Sen. Susan Collins (R-Maine) contacted local police in Bangor, Maine, over the weekend after abortion rights protesters apparently left a chalk message outside her home in support of the Women’s Health Protection Act (WHPA), the Bangor Daily News reports, as the moderate senator prepares to vote against legislation that would codify abortion rights into law.
Protesters wrote, “Susie, please, Mainers want WHPA —–> vote yes, clean up your mess” in chalk on the sidewalk outside Collins’ Bangor home, the Daily News reports based on a police report about the incident.
Collins called the local police to investigate the incident, who the Daily News reports arrived at her home at 9:20 p.m. on Saturday.
The chalk message was “not overtly threatening,” police spokesperson Wade Betters told the publication, which notes the message was no longer present as of Monday.
Collins said in a statement she was “grateful” to the police officers and public works employee “who responded to the defacement of public property in front of our home.”
The Bangor Police Department has not yet responded to a request for further comment on the incident.
The Senate will vote Wednesday on WHPA, which would codify abortion rights into federal law and ban many common restrictions on the procedure that GOP-led states have employed.

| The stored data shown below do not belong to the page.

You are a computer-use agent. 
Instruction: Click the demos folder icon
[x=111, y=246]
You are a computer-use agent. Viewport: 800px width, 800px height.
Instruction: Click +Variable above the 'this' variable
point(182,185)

Collins, who broadly supports abortion rights, has already said she’ll vote against the legislation, claiming it goes too far and does not have religious protections for Catholic hospitals to refuse to perform the procedure. (Democratic senators have said the bill would not have an effect on Catholic hospitals.) The bill is expected to fail in the Senate, as it previously did in February in a 46-48 vote.